-- THE PROBLEM --
Return the rows verbatim, beginning at the line that contains "You are a computer-use agent. Screen dimensions: 1638x601" and stopping after the line that contains "Action: [x=339, y=43]".

##### INPUT

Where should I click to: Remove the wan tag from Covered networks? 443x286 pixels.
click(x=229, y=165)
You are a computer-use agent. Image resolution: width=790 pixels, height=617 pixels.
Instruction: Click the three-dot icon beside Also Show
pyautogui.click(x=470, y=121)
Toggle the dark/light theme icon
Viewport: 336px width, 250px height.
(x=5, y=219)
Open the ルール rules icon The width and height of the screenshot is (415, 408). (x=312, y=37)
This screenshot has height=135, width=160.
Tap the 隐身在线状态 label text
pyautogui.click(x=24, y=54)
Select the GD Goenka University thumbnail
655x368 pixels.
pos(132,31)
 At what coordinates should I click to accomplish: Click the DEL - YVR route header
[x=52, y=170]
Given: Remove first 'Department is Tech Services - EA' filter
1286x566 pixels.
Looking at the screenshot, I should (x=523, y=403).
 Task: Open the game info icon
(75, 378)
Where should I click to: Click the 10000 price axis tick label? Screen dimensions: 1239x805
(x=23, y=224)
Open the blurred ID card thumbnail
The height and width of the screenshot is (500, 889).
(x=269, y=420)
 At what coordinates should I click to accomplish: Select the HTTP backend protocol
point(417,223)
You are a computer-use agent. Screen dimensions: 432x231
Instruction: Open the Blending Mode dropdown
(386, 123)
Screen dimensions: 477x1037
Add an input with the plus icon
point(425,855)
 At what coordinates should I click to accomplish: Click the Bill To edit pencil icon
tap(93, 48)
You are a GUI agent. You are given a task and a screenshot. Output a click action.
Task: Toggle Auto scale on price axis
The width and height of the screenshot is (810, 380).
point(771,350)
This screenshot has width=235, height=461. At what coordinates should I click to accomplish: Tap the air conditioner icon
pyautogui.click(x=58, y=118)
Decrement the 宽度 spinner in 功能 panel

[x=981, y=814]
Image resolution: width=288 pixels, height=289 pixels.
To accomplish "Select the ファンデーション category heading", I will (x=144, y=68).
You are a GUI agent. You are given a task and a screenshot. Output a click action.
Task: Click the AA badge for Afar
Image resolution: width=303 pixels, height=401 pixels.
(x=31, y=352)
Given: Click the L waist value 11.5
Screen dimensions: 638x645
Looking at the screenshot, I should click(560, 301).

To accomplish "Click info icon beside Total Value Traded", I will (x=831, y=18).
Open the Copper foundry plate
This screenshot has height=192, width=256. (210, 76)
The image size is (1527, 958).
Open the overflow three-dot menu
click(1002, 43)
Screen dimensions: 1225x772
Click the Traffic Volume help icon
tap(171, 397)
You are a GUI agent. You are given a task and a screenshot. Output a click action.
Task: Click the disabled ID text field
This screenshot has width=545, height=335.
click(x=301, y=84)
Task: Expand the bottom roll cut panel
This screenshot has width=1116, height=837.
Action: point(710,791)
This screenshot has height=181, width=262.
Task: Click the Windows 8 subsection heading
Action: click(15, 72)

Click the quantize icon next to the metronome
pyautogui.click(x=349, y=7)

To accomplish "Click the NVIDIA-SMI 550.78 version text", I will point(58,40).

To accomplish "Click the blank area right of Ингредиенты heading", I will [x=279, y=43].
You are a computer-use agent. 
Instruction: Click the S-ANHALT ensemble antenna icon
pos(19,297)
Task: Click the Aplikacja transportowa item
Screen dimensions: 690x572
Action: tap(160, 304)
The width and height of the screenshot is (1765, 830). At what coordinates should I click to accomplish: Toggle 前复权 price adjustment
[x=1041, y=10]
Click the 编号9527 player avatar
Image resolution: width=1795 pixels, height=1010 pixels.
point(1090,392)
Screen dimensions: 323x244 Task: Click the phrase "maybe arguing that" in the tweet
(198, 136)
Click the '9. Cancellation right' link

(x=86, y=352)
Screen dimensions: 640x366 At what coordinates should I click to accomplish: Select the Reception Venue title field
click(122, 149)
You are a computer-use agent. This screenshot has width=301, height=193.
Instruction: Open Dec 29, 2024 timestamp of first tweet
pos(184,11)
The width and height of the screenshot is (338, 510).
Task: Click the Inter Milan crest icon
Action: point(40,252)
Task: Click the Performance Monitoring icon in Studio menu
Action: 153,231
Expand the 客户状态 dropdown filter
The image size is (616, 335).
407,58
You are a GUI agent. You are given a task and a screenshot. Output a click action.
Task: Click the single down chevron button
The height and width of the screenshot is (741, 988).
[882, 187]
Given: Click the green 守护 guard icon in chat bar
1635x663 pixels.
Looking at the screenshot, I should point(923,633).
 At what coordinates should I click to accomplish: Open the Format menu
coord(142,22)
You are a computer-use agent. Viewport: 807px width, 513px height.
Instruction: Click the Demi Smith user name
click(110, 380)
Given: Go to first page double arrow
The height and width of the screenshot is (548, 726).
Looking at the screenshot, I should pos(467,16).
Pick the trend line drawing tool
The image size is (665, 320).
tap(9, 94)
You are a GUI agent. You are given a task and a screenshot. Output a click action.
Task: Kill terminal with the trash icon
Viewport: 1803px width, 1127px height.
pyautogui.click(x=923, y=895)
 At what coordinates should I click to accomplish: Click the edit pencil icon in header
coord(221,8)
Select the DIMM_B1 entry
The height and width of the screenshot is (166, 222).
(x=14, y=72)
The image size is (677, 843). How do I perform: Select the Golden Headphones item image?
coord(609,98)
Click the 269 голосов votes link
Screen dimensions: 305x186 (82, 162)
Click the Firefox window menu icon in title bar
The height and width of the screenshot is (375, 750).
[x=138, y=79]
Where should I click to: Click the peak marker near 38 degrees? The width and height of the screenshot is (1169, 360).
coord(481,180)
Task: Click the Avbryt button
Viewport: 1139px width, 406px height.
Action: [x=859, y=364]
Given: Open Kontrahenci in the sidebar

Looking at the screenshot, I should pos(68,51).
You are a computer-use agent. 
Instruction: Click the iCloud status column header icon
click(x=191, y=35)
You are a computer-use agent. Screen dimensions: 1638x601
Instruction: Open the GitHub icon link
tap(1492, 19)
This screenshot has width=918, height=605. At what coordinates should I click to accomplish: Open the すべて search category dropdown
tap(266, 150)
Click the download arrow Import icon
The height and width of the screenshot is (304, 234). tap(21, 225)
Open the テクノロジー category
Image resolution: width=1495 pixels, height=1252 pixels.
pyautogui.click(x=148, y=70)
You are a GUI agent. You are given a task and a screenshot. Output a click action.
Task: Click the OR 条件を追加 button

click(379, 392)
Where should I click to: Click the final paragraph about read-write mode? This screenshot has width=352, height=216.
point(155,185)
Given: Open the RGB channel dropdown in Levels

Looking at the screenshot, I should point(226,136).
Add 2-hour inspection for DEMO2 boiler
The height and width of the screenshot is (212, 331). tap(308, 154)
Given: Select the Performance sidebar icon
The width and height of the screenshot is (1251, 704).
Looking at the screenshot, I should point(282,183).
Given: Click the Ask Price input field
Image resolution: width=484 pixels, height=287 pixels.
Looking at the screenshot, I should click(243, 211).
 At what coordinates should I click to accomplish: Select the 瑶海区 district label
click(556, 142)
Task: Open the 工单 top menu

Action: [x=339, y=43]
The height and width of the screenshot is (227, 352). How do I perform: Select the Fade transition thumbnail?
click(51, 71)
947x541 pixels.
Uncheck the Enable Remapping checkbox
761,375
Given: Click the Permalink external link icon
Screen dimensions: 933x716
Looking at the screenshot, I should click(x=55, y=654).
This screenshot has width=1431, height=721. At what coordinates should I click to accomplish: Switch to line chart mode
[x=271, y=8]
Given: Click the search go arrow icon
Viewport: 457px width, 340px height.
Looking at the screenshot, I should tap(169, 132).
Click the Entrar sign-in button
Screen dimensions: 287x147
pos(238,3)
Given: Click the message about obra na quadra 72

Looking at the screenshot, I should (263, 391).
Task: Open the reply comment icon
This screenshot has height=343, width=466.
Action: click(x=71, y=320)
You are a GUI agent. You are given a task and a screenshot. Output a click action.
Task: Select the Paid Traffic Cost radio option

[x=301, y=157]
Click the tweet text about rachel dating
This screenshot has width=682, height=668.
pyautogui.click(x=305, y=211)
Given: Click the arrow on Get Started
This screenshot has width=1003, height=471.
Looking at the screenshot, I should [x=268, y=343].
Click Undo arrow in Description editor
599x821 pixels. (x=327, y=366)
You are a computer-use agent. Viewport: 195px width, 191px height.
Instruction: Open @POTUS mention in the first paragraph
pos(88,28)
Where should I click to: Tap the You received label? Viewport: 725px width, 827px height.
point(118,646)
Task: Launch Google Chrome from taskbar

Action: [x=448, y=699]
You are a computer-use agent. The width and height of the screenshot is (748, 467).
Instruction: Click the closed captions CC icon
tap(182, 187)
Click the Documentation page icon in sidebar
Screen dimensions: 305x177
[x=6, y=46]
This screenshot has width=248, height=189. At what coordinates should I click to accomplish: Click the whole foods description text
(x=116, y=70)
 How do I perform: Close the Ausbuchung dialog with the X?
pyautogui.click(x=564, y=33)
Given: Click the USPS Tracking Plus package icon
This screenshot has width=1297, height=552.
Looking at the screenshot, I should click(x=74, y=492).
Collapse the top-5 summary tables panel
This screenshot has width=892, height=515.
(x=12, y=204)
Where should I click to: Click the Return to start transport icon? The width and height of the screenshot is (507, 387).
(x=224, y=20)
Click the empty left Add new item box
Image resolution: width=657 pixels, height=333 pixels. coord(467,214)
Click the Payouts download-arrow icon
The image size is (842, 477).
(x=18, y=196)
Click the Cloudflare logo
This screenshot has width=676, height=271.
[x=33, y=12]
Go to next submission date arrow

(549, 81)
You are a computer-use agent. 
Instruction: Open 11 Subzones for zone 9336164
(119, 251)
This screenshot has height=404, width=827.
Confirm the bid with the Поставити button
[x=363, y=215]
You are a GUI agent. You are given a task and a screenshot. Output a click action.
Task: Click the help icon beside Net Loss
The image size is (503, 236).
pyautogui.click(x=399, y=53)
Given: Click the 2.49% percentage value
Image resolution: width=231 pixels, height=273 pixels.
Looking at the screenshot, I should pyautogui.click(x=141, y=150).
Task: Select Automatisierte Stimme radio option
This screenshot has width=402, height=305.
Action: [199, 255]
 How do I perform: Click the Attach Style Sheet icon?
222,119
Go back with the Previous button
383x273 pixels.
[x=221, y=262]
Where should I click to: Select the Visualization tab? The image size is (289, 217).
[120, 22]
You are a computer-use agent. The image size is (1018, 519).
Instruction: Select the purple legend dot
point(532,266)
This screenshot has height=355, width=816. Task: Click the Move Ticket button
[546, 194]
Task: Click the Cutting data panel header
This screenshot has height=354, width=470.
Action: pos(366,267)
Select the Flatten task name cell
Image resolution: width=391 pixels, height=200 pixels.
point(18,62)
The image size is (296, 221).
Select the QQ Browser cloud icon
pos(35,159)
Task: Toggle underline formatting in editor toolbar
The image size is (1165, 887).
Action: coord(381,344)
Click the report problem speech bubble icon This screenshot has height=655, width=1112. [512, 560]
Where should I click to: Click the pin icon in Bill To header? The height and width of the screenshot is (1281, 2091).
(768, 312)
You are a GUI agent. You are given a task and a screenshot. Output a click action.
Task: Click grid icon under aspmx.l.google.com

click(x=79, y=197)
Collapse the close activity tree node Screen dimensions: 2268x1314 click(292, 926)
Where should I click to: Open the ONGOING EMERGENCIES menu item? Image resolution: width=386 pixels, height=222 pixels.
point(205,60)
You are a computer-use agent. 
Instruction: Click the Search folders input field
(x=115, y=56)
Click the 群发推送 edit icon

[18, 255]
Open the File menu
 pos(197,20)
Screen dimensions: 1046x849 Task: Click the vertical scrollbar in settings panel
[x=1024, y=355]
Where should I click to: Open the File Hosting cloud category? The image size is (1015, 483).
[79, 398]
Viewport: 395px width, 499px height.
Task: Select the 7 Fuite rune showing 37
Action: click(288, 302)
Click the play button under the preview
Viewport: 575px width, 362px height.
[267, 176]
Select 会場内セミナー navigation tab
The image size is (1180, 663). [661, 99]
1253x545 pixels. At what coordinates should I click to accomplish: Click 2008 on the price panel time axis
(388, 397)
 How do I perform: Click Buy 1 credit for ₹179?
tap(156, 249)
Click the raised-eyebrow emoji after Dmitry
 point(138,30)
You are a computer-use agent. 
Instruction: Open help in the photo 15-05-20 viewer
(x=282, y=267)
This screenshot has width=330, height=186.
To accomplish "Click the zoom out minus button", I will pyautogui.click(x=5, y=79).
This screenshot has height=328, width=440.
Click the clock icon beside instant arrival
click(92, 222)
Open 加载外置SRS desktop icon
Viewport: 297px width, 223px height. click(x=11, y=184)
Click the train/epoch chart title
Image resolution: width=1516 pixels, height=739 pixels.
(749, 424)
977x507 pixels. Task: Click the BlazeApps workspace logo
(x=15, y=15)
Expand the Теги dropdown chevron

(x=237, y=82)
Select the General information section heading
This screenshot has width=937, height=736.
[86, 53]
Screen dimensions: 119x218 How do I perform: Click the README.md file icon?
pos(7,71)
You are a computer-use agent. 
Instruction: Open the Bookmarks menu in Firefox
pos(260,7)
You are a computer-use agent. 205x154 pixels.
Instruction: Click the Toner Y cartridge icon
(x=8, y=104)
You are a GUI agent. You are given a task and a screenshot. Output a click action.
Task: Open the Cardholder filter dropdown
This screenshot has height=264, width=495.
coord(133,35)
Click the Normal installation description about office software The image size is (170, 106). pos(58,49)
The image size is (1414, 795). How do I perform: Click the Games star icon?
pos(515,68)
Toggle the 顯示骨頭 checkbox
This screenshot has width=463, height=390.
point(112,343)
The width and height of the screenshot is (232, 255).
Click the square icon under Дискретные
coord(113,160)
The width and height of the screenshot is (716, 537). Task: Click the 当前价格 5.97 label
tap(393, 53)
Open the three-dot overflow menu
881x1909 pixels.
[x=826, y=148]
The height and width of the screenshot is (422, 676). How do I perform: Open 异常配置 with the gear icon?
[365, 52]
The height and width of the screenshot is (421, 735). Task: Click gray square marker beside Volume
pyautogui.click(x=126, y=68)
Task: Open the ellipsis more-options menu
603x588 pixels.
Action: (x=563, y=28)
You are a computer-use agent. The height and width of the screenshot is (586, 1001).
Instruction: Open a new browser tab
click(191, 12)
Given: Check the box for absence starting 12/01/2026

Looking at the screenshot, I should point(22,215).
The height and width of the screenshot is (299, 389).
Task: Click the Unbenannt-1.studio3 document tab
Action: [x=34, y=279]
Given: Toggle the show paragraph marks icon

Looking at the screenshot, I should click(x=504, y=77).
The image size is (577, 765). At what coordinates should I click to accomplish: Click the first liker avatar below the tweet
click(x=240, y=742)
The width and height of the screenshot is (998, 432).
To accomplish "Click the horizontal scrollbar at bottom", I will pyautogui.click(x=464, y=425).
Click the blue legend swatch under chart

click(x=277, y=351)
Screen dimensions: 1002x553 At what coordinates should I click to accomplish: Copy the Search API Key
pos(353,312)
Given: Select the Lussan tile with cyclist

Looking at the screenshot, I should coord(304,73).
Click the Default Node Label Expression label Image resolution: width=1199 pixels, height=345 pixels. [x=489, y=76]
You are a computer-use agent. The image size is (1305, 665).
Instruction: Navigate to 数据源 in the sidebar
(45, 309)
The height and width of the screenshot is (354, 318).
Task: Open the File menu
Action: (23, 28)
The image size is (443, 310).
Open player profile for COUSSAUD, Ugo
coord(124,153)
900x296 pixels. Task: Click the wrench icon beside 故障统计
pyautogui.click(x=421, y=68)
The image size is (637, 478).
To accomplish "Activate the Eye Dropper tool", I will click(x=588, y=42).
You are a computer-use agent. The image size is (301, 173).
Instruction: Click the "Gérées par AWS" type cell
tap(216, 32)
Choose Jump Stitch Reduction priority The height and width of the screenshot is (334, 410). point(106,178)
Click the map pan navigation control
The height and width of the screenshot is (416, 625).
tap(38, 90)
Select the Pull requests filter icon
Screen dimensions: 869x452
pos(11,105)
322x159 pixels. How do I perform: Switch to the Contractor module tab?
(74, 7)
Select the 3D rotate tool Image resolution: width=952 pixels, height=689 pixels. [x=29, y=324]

##########

-- RESULT OF THIS EXERCISE --
You are a computer-use agent. Screen dimensions: 1638x601
Instruction: Open the GitHub icon link
tap(1492, 19)
This screenshot has width=918, height=605. At what coordinates should I click to accomplish: Open the すべて search category dropdown
tap(266, 150)
Click the download arrow Import icon
The height and width of the screenshot is (304, 234). tap(21, 225)
Open the テクノロジー category
Image resolution: width=1495 pixels, height=1252 pixels.
pyautogui.click(x=148, y=70)
You are a GUI agent. You are given a task and a screenshot. Output a click action.
Task: Click the OR 条件を追加 button

click(379, 392)
Where should I click to: Click the final paragraph about read-write mode? This screenshot has width=352, height=216.
point(155,185)
Given: Open the RGB channel dropdown in Levels

Looking at the screenshot, I should point(226,136).
Add 2-hour inspection for DEMO2 boiler
The height and width of the screenshot is (212, 331). tap(308, 154)
Given: Select the Performance sidebar icon
The width and height of the screenshot is (1251, 704).
Looking at the screenshot, I should point(282,183).
Given: Click the Ask Price input field
Image resolution: width=484 pixels, height=287 pixels.
Looking at the screenshot, I should click(243, 211).
 At what coordinates should I click to accomplish: Select the 瑶海区 district label
click(556, 142)
Task: Open the 工单 top menu

Action: [x=339, y=43]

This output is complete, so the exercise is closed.